The anomaly is not [: but the train [: g h . You cannot understand sentences using it without the part of the Dictionary that treats it specially (which is not the case for, say, +/ % #). That part of the Dictionary is Section F., and it says when J sees [: g h it will interpret it to mean g@:(h). Think of that as an idiom in the language J. Dig me?

Because the special handling is of the verb train [: g h and not the primitive [: itself, it first must be possible for that train to exist. According to the lexing rules of J (Section E., one step up in the interpretation hierarchy), f g h is a verb train if and only if all 3 tokens are verbs.

Thus, the nameclass of [: needs to be verb. If it were not, the lexer could not recognize [: f g as a verb train, whence pass it to the execution engine (where the special case resides).

Consequences

However, because [: needs to be a verb in f g h it must be a verb everywhere. Primitives cannot change their nameclass in J. But, since its only real use is to fill a syntactic need (some people don't like @:()), it has been given no definition. That is: no noun or nouns exist which it can take as arguments to produce a result. Put another way: its monadic domain is empty, and its dyadic domain is empty.

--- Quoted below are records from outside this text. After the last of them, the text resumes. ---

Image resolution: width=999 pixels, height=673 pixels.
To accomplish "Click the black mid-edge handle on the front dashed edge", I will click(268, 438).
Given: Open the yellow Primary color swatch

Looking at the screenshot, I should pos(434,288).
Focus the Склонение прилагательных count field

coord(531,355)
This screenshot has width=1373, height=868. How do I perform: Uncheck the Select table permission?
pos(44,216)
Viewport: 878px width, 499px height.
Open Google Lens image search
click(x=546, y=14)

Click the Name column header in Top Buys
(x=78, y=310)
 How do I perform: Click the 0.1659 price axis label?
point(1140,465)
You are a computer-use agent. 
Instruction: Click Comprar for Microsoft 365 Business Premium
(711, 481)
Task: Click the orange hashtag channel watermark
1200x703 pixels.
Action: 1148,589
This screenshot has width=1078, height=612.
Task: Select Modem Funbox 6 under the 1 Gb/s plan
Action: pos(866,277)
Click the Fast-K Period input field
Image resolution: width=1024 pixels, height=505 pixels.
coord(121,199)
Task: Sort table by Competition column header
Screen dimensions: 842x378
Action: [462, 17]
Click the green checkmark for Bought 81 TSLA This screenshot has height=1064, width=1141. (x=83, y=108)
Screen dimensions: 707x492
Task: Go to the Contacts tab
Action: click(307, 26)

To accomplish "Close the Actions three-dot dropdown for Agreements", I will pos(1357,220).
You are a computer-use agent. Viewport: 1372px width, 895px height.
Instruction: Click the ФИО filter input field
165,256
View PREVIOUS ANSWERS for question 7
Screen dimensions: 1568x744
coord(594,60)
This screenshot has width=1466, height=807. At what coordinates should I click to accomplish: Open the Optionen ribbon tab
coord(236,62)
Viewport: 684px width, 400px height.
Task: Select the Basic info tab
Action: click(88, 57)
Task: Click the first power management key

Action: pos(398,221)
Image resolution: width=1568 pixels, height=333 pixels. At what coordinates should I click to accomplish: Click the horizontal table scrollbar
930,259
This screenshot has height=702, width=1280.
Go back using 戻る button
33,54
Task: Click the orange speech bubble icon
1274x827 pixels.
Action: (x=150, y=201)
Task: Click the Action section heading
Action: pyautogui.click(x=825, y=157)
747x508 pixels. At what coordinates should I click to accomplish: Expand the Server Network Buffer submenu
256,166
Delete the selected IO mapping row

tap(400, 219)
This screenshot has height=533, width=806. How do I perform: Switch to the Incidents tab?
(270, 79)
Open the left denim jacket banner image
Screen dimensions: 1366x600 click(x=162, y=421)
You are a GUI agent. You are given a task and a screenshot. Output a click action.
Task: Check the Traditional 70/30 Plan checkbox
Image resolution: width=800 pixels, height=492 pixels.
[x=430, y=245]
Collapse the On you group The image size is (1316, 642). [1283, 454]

A good model of its verb invocation would be Cap =: E. : ~. . To wit: Cap's monadic definition is Interval's monadic definition, and its dyadic definition is Nub's dyadic definition. Members of those domains are also valid inputs to Cap (see longer example).

This explains the behavior of ([: h): the Dictionary says x (g h) y is x g (h y) for verbs g h and nouns x y . Ok, so in x ([: h) y (with nouns x y and verbs [: h), J dutifully calculates hy=. h y and then executes x [: hy, which predictably fails with a domain error (the domain of [: is empty: it has no valid inputs).

Conclusion

But, the point is, that's moot: once we know [: is a verb, we can proceed with [: g h. The interpretation of [: g h is, in the hierarchy of J, a step above the actual definition of [: (the specification mapping its inputs to its outputs).

Section F. could also define [: h to mean something useful (say identically h), but it doesn't. Outside of [: g h, Cap is just a sad verb with an empty domain. The Dictionary could fix that, too: it could extend Cap's domain (say, give it a definition equivalent to [), and __still__ maintain the semantics of [: f g.

So the question boils down to: why is [: g h different from f g h where f is not [:? The answer is simply: because the Dictionary says it is.

The Dictionary says what J is, and it can say whatever it likes. The Dictionary could define i.3 to be 1 2 3 and not 0 1 2, which you could never deduce without reading the definition of the semantics (of i. ). The Dictionary could define the result of +/ % # to always be 42 , which you could never deduce without reading the definition of the syntax. The Dictionary could define HELLO-THERE to be a single token, which you could never deduce without reading the definition of the rhematics.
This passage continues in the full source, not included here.